======== Available data
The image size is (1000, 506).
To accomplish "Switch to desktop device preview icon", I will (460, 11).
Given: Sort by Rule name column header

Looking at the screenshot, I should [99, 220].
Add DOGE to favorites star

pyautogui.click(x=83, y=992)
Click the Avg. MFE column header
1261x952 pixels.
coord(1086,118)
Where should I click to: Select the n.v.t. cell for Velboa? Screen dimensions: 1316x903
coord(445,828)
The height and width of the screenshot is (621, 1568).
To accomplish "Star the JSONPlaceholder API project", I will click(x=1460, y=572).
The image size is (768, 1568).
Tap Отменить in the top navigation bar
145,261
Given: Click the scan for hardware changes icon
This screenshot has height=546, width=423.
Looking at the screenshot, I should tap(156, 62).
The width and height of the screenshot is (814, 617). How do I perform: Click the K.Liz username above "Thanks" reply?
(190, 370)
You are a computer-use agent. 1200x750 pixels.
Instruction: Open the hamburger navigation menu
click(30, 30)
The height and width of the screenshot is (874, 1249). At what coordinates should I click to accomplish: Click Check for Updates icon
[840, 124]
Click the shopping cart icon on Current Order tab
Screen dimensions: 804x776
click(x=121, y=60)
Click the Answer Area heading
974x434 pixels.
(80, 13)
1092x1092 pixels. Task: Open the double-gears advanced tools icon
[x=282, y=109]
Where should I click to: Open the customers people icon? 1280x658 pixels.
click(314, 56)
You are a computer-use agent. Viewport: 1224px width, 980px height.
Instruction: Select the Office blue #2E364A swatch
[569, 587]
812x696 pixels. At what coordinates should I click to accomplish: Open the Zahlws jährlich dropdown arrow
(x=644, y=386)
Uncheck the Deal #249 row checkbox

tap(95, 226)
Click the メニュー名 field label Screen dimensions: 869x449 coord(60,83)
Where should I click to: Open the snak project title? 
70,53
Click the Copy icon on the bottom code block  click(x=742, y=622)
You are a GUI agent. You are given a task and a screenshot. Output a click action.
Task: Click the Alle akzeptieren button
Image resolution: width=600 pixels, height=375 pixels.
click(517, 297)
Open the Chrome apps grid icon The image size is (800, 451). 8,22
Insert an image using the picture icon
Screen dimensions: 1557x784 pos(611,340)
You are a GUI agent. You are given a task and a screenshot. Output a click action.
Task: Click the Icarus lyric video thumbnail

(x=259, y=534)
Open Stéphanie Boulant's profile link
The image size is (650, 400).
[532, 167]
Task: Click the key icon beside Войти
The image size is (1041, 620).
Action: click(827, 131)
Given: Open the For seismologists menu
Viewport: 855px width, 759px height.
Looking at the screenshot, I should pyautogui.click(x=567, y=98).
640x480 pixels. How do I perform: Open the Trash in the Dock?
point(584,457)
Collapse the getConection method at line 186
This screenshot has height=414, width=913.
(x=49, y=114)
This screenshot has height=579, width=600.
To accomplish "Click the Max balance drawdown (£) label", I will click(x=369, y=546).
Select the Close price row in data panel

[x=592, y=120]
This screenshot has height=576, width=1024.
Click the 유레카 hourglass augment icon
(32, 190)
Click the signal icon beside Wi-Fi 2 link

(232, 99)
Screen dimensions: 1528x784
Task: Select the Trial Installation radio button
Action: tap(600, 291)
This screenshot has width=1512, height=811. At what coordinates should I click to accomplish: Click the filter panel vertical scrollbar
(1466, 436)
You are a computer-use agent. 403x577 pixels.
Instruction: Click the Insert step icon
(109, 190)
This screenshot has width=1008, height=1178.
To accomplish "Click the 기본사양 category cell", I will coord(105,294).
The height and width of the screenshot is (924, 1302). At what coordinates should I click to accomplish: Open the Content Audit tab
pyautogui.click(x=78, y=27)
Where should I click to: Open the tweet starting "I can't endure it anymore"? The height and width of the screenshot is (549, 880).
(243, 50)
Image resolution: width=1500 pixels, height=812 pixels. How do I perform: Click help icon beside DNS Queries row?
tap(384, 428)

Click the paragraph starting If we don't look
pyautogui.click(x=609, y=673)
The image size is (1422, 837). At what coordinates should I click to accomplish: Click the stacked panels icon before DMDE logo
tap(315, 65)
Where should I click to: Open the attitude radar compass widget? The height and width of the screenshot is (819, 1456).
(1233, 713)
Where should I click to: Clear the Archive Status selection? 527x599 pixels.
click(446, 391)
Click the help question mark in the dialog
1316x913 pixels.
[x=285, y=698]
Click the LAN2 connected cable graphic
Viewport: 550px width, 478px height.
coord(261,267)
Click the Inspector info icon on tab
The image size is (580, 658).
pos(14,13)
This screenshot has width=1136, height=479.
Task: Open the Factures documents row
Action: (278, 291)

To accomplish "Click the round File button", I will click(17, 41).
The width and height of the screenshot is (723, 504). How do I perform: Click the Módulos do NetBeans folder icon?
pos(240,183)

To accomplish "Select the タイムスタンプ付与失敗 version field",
================
Problem requirements » Among the lines of the records above, count those holding the string "agent", and report only the number.

Solution to this exercise » 5